As I was feeding myself to ecstasy, the Grilled River Prawns arrived. They were monstrously big, unhealthily packed with the shrimp oil. It was such a dilemma, to eat a lot or not! There was no extra added to this dish, just the raw beauty of the prawns cooked with modesty on a charcoal grill allowing the natural sweetness of the prawns to shine through. I slowly peeled the voluptuous  meat off the shell and dipped it in the sour and spicy sauce made from green bird’s eye chili, garlic and lime juice. The contrast of sweetness and tanginess was heavenly. Then, the shrimp oil, my ultimate guilty pleasure, mixing it with rice, eating it, licking it off the spoon. I seriously couldn’t have enough of this. And, did I not mention, the prawns were so big there was a lot of meat packed in their very slim-looking claws, too?

Looking closer …

That’s it and I unwound my appetite with some fruity desserts: Mango and Sticky Rice and Poached Santol in Jasmine Perfumed Syrup. The mango was so ripe that it oozed honey flavour and very, very mellow texture. The saltiness and the creaminess of the coconut milk came in nicely adding dimensions, whilst the sticky rice was brilliantly al dente, with a hint of neutral sweetness, which took away all the o-so-rich flavour of this dish very beautifully.

And I was thinking, that was the best ever. Well, not for long, and as I tucked into the Poached Santol, I just couldn’t help grinning, grinning, grinning and letting out a rather atrocious humming, the sound of self-inflicted pleasure, of eating too much good food in one meal. The santol was soft and sweet, yet retained a hint of natural bitterness of this fruit. The syrup was pleasant to the nose and very sweet. I mixed it with crushed ice and – wow – that was just one freezing delight.
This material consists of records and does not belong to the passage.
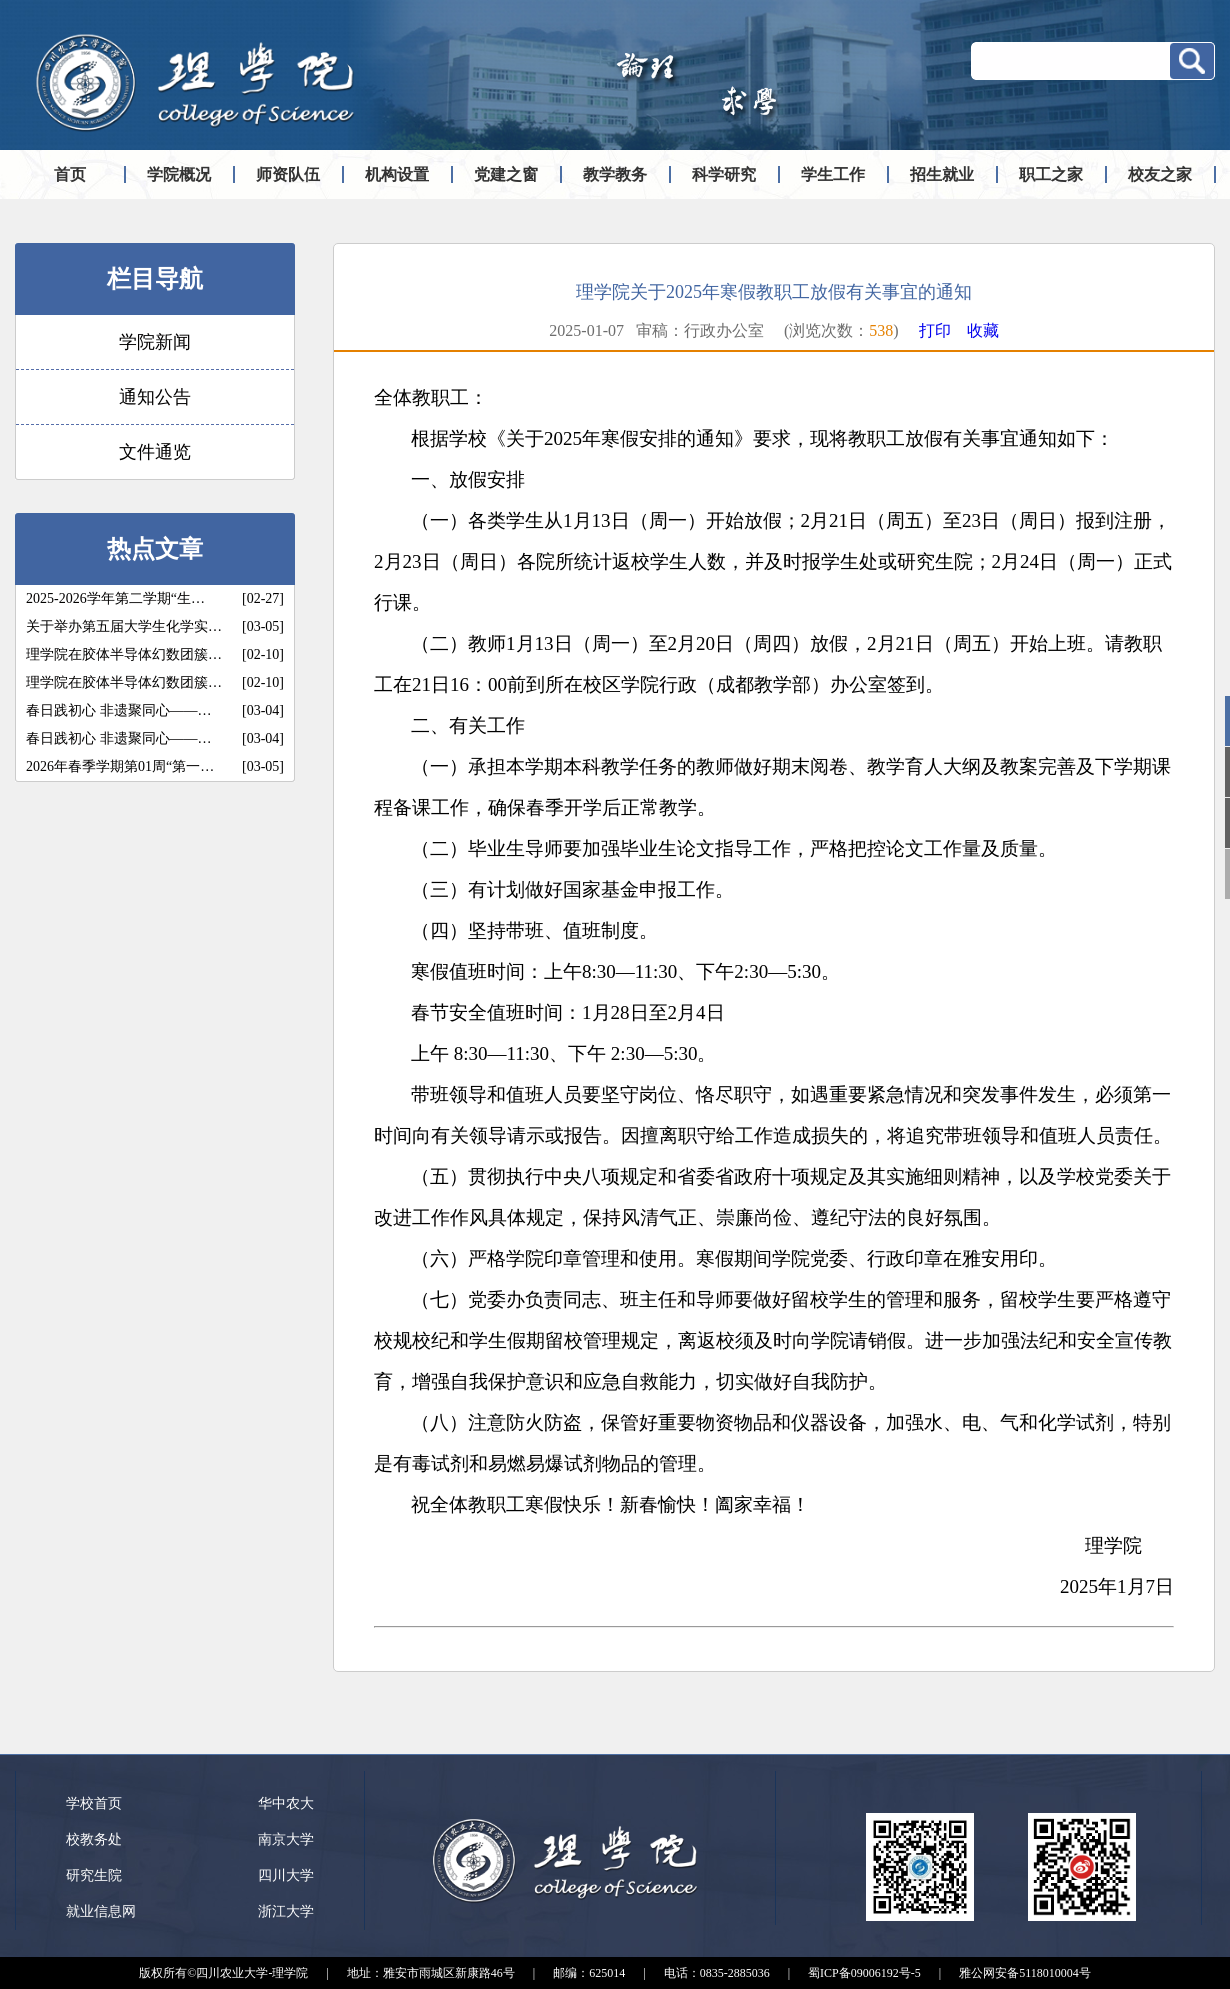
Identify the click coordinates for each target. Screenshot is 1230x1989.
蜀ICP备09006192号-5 (864, 1973)
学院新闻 (155, 342)
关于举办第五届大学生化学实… (124, 626)
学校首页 (94, 1803)
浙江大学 (286, 1911)
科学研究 (724, 174)
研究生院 (94, 1875)
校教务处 (94, 1839)
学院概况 (179, 174)
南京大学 (286, 1839)
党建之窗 (506, 174)
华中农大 (286, 1803)
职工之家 (1051, 174)
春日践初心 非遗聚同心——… (119, 710)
The bill was not shocking, considering how much my parents and I had eaten and could not finish, and came to just under £40 or 2000 Baht. When we were about to leave, at 1pm, the raft got very busy, with a lot of locals hosting a mini banquet and others trying to impress their guests. We hurdled off and headed for Klong Suan 100 Years Old Market for an after-meal stroll, but before that we stopped to marvel at Thailand’s biggest Genesha statue, which interestingly, came in …

Very bright pink   -___-”

Enough said,

My head rating says, “10 out of 10″.

My heart rating says, “10 out of 10″.